確かに、ひと休憩入れたい時にちょうどいいかもです。」
ただのチョコなのだが、思いのほか 好評なようだ。
──お菓子を食べ、一段落したところで、ようやく 本題に入ることにした。
「まず、自己紹介からやな。
うちは 小夢茅、商人やってるんや。」
「私は ルナ。魔法使いよ。」
「ジェイソンだ。戦士だ。」
「ハンスだ。俺も戦士ってことになるのかな。」
「私はご存知かもしれませんが、聖女リリスです。
ヒーラーといったところでしょうか。」
「そして、この子がポチ。」
「わん!」
「大所帯のパーティなんですね。……って、聖女様!?」
「ちなみに、私たち姉妹です。」
「そういえば最近、公表されてましたけど……
まさか あのお二人 だとは。」
「うちもリリスも、立場的にはミカと似たような感じなんよな?」
「そうですね。
お姉ちゃんが 第一王女 で、私が 第二王女 といったところでしょうか。」
「私より、断然立場 上 じゃないですか!?」
「最近知ったことやし、気にせんでええで。
この通り、自由に生きてる身 なんやし。」
「……考えてみたら、姫なのよね……この二人。」
「ルナは 貴族令嬢 やん。魔法国家の。」
「魔法国家の貴族に、宗教国家の姫様二人、
そしてSSSランク冒険者・ジェイソン様……」
「俺は普通の冒険者だぞ!」
「……失踪した ハンス様 ですよね?」
「バレてる!?」
「いや、名前もそのままですし……
見た目も顔隠してますけど まんま じゃないですか。
知ってる人なら気づきますよ。
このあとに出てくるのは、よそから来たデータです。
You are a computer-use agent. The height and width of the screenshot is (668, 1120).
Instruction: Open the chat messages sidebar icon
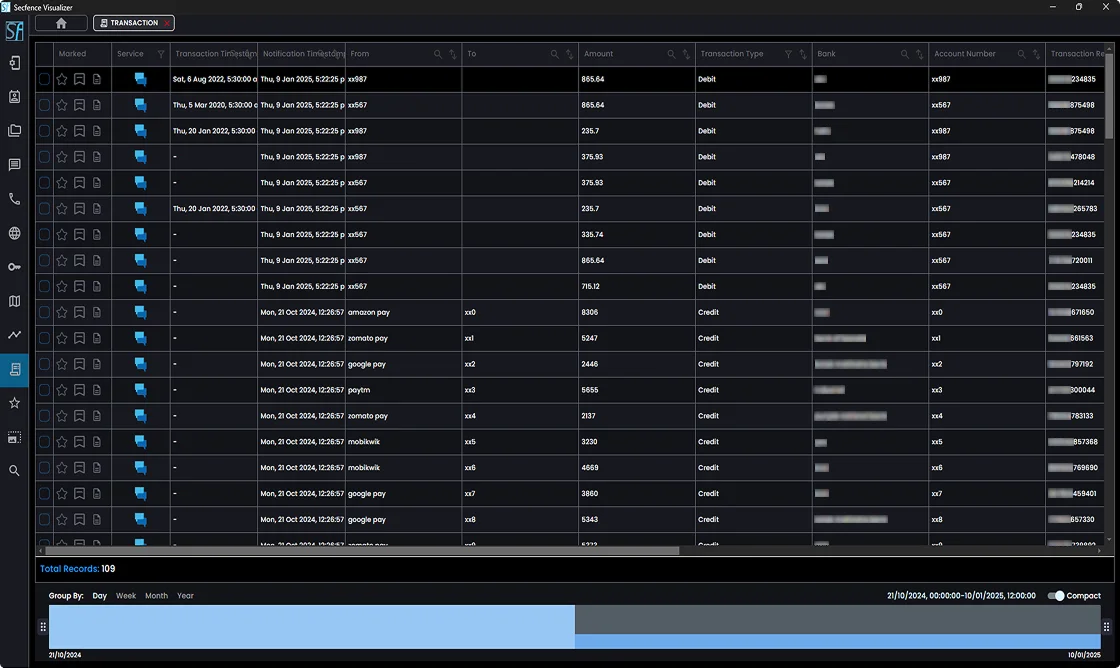coord(14,165)
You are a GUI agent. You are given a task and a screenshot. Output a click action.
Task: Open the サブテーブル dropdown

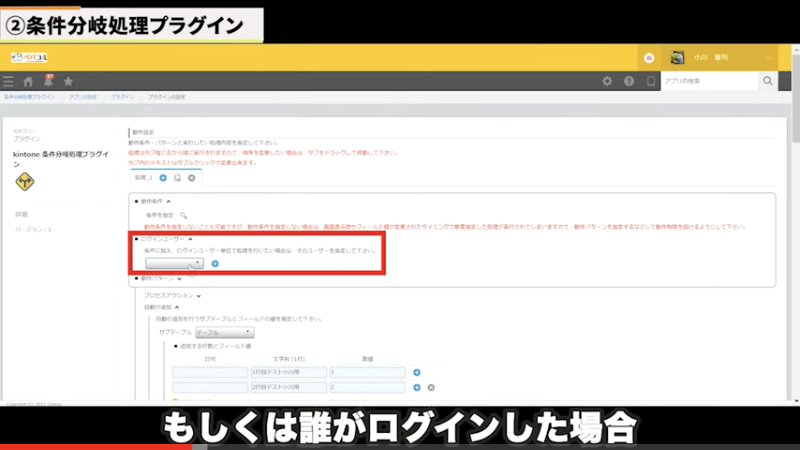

」
「なんか、アリアの時のうちらみたいなこと言われとんな……」
「私たちって、本当に隠すの下手な気がしてきた。」
「もちろん、他言は致しませんので、ご安心ください。
あなたたちは恩人なのですから。」
「……助かる……」
「それはそうと、なんで 第三王女のミカ が、魔物がはびこる街の中におったんや?」
「……信頼できる協力者を探していたのです。」
「私の時と似ていますね。」
ミカの言葉に、ちがやは耳を傾ける。
話によると、この国では大賢者と大商人が激しく対立しており、国が二分しかけているそうだ。
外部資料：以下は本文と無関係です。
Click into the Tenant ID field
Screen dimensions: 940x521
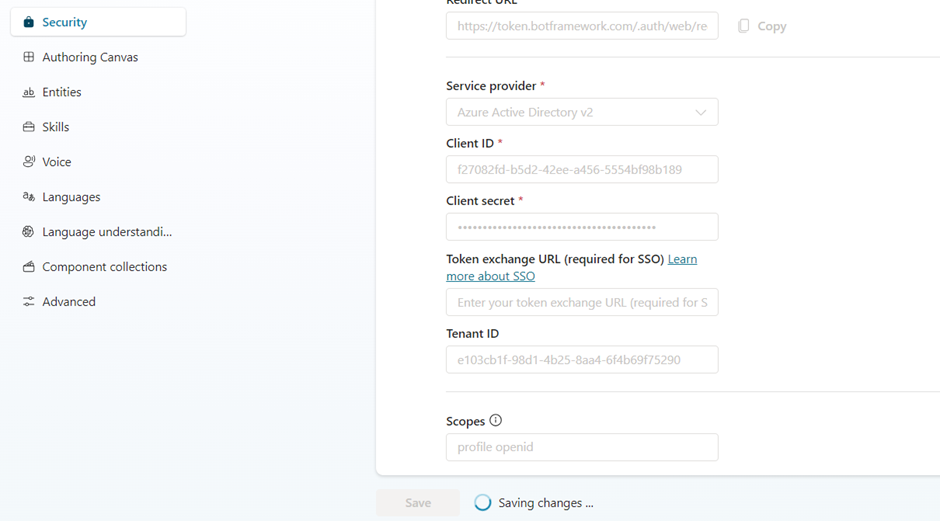tap(581, 360)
大賢者と大商人は 元々5人ずつ 存在していたらしい。
しかし、バルザックの捕縛により 大商人の一人が減り、
さらに 芋づる式に悪事がバレたもう一人の大商人も失脚。
現在、大商人は3人、大賢者は5人というアンバランスな状態になっているという。
そして──
不利な状況になった残りの大商人の一人が暴走し、魔道具を作動させた。
だが、魔道具そのものに食われてしまい、肉体を奪われ魔物化してしまったという。
その大商人の名前を ゼクス といい、
現在は 黒くて禍々しい犬型の魔獣 になっているらしい。
ゼクスの意識は すでになく、
自在に魔物を発生させることが可能 で、とても凶暴だそうだ。
今は街の外にいるらしいが、魔物の発生は 止まることなく続いている。
ただし──
唯一、家の中には入ってこない特性 を活かし、外出禁止の勧告 が出されているそうだ。
「あぁ……門兵はゼクスを警戒していたのか。
勧告を無視しなければ安全と言われたら、そりゃあゼクスのほうを警戒するよな。」
「ちなみに、残りの大商人と大賢者は 安全 なんですか?」
「それなのですが……危険なのは、大賢者アトソンなんです。」
「そういえばバルザックが言っとったな。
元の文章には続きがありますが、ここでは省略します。